Geochemistry of pink corundum-bearing feldspathic gneiss, Frenchvale Quarry, Cape Breton Island: metamorphism of albitized, Fe-poor clastic rocks

2019 
Frenchvale quarry, once mined for dolomitic marble, contains pink corundum-bearing, quartz-free/-poor, feldspathic gneiss that is unusually sodic (~7% wt.% Na2O) and iron-poor (~0.6 wt.% Fe2O3), but has silica, alumina and immobile trace-element contents resembling those of suspended fluvial particulate matter (e.g. in the Congo River). The protolith of the gneiss, interpreted as a fine-grained clastic sediment deposited offshore, evidently was albitised prior to deformation and regional metamorphism. Variably-altered gneiss samples show a narrow range of δ18OVSMOW values (8.1 to 10.7‰) and no systematic differences in bulk O isotope composition as a function of alteration intensity. With the exception of an extensively fuchsitised zone adjacent to a thick (1.2 m), cross-cutting quartz vein that contains H2O–NaCl+CO2+CH4-bearing fluid inclusions, the O isotope data do not support interaction of the gneiss with an externally-derived fluid phase except at low fluid:rock ratio, even where granodiorite occurs in direct contact with the gneiss.
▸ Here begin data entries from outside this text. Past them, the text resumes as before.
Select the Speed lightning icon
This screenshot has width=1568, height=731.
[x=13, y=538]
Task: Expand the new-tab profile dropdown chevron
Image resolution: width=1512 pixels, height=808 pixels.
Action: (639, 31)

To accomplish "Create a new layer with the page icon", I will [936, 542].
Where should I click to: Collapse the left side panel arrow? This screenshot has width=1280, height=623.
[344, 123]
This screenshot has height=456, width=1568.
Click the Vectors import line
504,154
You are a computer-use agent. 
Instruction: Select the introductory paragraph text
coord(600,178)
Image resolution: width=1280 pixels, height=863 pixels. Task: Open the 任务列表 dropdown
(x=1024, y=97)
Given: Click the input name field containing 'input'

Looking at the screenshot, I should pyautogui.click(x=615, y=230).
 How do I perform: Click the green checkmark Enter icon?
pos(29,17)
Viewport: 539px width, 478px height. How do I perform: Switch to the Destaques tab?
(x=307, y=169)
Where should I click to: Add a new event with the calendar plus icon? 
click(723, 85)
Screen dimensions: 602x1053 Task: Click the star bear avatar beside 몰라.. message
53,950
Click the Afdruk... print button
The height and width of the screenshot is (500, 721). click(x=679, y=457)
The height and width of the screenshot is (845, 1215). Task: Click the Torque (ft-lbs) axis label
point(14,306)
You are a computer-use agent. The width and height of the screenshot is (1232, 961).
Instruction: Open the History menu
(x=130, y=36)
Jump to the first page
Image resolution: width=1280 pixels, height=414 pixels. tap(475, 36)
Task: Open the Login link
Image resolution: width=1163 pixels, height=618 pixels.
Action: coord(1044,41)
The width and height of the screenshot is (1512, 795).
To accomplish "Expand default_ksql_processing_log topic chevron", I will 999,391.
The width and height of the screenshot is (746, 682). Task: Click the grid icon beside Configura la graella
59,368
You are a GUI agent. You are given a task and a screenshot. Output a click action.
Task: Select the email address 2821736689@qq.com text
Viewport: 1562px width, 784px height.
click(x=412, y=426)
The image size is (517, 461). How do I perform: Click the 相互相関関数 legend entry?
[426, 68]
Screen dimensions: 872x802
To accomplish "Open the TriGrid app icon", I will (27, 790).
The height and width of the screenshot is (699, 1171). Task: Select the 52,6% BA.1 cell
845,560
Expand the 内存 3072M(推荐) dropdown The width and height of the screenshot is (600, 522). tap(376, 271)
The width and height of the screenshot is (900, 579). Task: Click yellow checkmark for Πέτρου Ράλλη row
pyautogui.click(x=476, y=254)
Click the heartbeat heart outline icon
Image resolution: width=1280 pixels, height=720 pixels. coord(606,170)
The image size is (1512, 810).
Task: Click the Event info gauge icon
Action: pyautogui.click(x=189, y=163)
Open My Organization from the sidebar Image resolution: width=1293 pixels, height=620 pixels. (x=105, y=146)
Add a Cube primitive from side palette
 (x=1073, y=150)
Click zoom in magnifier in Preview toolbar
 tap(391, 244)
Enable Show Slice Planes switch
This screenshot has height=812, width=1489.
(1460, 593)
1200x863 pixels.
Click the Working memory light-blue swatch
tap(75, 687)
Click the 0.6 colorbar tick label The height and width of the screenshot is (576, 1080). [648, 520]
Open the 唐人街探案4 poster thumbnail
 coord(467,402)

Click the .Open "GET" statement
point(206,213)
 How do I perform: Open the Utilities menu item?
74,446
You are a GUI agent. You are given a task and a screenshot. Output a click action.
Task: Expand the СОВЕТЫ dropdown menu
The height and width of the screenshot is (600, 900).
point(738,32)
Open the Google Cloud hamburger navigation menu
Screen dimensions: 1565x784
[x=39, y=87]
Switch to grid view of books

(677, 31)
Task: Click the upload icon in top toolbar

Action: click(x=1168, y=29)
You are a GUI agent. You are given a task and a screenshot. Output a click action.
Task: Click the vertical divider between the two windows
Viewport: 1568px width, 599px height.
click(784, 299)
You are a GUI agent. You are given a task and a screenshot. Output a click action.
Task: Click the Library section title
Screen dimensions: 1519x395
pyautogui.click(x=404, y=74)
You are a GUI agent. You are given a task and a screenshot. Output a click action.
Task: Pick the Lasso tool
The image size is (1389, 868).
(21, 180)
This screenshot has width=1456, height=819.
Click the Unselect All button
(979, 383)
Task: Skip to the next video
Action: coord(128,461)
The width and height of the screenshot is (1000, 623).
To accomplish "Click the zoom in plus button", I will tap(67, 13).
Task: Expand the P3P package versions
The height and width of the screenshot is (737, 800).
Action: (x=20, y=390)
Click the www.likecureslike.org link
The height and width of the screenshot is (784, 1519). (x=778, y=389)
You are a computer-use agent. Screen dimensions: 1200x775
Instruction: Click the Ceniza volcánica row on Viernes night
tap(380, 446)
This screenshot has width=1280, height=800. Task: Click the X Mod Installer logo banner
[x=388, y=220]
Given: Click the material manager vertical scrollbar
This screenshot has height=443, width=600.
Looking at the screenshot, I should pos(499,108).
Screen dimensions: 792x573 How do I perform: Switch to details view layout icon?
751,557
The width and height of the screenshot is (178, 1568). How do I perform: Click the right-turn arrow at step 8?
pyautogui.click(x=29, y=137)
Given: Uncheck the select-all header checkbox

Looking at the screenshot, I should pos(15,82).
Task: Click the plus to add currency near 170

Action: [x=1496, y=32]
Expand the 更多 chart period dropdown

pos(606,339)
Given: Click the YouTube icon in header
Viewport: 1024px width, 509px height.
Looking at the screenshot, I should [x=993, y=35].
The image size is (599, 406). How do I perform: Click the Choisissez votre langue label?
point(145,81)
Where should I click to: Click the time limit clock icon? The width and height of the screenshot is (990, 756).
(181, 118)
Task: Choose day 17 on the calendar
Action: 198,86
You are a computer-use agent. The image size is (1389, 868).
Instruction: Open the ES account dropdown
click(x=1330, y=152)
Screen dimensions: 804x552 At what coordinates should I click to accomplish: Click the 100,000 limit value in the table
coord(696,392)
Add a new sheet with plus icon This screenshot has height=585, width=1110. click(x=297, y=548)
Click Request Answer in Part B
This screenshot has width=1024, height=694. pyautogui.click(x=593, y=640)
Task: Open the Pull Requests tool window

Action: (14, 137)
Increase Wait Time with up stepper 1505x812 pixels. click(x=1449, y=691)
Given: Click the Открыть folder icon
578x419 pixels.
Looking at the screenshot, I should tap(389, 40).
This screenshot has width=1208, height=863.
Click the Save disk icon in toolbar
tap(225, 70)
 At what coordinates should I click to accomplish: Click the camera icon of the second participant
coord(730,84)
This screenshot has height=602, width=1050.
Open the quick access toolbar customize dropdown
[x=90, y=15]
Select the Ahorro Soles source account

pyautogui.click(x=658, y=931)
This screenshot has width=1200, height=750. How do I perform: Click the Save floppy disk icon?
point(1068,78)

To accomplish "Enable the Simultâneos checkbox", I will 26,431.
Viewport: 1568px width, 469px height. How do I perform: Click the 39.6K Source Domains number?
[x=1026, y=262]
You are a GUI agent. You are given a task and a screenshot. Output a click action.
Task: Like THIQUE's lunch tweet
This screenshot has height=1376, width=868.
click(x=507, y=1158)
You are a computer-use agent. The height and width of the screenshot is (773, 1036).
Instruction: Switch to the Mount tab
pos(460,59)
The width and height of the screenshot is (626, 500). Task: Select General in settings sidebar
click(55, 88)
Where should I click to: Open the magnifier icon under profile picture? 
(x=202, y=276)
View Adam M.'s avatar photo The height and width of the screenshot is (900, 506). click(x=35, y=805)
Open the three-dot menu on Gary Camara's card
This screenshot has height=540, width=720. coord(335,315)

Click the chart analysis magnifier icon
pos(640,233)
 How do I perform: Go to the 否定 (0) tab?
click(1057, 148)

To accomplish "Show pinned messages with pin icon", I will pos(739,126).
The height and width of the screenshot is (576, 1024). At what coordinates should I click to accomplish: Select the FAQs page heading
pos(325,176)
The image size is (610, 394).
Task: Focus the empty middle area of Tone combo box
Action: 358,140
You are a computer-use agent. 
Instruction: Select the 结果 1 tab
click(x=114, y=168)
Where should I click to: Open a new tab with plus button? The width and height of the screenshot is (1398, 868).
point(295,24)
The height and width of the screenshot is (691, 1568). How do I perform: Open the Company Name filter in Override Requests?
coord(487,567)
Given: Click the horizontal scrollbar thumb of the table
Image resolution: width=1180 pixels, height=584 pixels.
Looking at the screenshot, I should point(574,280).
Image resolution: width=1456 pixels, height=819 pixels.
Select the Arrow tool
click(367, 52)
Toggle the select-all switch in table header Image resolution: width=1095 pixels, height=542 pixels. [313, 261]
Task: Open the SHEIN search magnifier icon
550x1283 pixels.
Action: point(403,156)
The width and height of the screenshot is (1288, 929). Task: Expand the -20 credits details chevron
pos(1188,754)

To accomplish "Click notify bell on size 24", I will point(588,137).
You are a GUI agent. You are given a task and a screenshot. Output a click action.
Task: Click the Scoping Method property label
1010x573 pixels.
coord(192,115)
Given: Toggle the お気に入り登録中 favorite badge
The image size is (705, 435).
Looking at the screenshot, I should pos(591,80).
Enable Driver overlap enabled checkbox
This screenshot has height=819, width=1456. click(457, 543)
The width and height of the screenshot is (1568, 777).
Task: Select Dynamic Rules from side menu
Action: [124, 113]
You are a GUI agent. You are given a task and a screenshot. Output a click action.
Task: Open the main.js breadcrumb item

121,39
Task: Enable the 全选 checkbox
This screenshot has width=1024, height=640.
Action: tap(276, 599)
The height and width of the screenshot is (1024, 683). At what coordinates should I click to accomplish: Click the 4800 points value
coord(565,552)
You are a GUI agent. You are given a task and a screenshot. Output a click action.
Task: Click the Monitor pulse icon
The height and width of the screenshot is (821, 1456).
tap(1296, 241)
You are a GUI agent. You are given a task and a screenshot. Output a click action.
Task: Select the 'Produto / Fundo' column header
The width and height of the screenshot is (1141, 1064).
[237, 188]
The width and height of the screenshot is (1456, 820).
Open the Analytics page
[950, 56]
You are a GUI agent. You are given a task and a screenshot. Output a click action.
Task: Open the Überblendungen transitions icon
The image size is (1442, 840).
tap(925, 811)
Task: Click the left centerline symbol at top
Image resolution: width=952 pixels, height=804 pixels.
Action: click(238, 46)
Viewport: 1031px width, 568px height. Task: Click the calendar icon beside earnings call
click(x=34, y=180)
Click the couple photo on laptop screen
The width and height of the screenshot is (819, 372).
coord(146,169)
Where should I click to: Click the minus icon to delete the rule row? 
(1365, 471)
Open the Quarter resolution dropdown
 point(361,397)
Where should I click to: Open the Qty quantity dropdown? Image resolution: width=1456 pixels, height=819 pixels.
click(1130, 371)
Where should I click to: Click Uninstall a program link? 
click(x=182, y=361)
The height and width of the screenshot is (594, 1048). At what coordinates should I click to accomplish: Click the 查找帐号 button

Fluid inclusions in the quartz vein have bulk values (in mol.%) of 99.60, 0.14 and 0.26, respectively, as determined by gas chromatography. Although the protolith of the gneiss was associated with carbonate platformal rocks (now marble), corundum is confined to the feldspathic rocks. These feldspathic rocks lack calc-silicate minerals; they are not skarns. As such, they are distinct from well-known Himalayan sapphire and ruby deposits cited previously as analogues of the Frenchvale corundum occurrence.